When the temperature approaches triple digits, the last thing I want to do is turn on my stove or oven. So this is the season when my largest salad bowl becomes a fixture on the counter and my blender and food processor work overtime. Here are a few of my favorites.
Shift away from the comforting bowls of oatmeal and hot cereals, and start your summer mornings with a smoothie. Not only are they quick and easily portable, but packed with fruits and vegetables, they are an excellent way to get a burst of nutrients to jumpstart your day. Try the Double Green Smoothie and the Get your Greens Smoothie. These drinkable breakfasts are so refreshing and deliciously drinkable that my kids clamor for seconds.
Cool Off with Summer’s Bounty
Not only do I change the way I cook and what I eat when the weather gets warm, but my preferences change too. Gone are the slow simmered soups and stews, roasted vegetables, and baked dishes; instead I crave lighter, cooling fare, crisp and juicy vegetables that are easy to eat and even easier to prepare. Try using zucchini instead noodles in this no-cook, gluten free Raw Vegetable “Pasta”. Experiment with crunchy, hydrating cucumbers in Cucumber Radish Seaweed Salad and Creamy Cucumber Dip. Or keep it even simpler by tossing ripe tomatoes with a splash of balsamic vinegar and some basil. Divine, cool and no stove required.
Summer is the perfect time for salad to shine as the main dish. With such an abundance of beautiful vegetables and fruit, I love to pile them high atop a large bowl of greens, and finish it off with either a flavorful cheese or a bit of cooked meat or seafood along with my dressing of choice. Beautiful, nourishing, filling. The Kale Waldorf Salad is a wonderful way to put veggies on the center of your plate.
Slaws are another favorite summer feature. Grab your box grater and put your (older) kids to work. (Mind those knuckles!) The Beet and Mint Slaw is as refreshing as it is gorgeous. I also like to mix grated beets with carrots, julienned collards, fresh basil, garlic and a generous splash of balsamic vinegar. I make a big batch to feed us for several days, and it gets even better as it marinates in the fridge. Classic cabbage slaws are always a good choice too.
Try Lemony Cabbage Avocado Slaw and Cabbage Slaw with Apples and Walnuts. Don’t forget those no-cook soups too. These are a wonderful way to make good use of summer flavors. Classic Gazpacho is always a hit, but if you are feeling more adventurous, try Honeydew Almond Gazpacho or the Tropical Gazpacho.

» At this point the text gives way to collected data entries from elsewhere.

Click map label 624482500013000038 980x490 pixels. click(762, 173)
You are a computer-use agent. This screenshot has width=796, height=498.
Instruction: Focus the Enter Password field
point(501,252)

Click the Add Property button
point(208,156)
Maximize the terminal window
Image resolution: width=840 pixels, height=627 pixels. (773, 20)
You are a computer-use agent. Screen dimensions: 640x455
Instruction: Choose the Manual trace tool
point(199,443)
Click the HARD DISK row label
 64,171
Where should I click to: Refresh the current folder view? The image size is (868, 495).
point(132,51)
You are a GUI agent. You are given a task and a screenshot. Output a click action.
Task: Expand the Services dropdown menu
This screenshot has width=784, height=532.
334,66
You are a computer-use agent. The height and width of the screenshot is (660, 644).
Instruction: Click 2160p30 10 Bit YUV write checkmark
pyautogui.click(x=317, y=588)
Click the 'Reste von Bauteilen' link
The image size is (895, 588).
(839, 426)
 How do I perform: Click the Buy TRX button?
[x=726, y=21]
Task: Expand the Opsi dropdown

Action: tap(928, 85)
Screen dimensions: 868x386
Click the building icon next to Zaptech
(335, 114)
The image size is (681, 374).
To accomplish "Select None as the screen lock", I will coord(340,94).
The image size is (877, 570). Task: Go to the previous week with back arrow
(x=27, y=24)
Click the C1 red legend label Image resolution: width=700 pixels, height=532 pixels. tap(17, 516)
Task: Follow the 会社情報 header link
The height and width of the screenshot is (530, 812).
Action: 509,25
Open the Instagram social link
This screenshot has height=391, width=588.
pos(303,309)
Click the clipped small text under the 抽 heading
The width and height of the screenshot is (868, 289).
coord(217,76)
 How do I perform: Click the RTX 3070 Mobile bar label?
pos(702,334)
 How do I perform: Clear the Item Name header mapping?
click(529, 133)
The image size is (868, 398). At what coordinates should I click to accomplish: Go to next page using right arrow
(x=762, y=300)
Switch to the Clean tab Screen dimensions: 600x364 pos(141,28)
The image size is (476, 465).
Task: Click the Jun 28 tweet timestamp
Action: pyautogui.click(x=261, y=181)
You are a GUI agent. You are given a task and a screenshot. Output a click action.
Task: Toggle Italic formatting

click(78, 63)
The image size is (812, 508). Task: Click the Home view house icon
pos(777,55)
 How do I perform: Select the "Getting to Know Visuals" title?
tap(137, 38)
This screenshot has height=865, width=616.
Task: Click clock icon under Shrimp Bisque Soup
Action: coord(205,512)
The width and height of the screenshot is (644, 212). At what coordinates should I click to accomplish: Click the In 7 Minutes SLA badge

Using pre-cooked items in your dishes is another way to neglect your stove. I like to make a big batch of beans, and then keep them in the fridge for a variety of dishes. In addition to the ever handy hummus and other bean dips, try evolving cooked beans into Pinto Bean Salad, Mediterranean Crunch Salad, and Tangy Bean Salad. Summer is also a lovely time to highlight some tropical flavors. Try these recipes with minimal heat required: Pineapple Shrimp and Shrimp Mango Ceviche.
Fortunately when it is too hot to bake, summer provides us with some of the most delectable desserts imaginable. Stone fruits, berries, cherries and melons at their peak are the perfect way to indulge. To make them even yummier, try pairing with rich nuts as in this Raw Berry Crisp. Both these recipes are versatile and easy. Use whatever ripe succulent fruit you have on hand. Adding a little lime juice, fresh herbs or a pinch of spice to fruit is a delicious way to dress up those summer gems. Instantly transform a bowl of cut fruit into a delectable dish with a squeeze of lime juice. Adding some fresh mint or basil makes it even more elegant and flavorful. Or try one of my absolute summertime favorites: cubed watermelon, lime, mint, a little ancho chili powder and a touch of smoked sea salt. I could eat it all day.
One of the great things about no-bake desserts is that you can taste as you go, adjusting seasonings and ratios to suit your liking. Play around with different nuts, seeds and flavor combinations when you make these sweet treats: Lemon Treats (my go-to sweet snack), Hempseed Apricot Chews and No-Bake Thumbprint Cookies. And while you have the food processor out, try making this vegan Raw Fudge. Incredibly simple and extremely rich and delectable.
How do you beat the heat in your kitchen?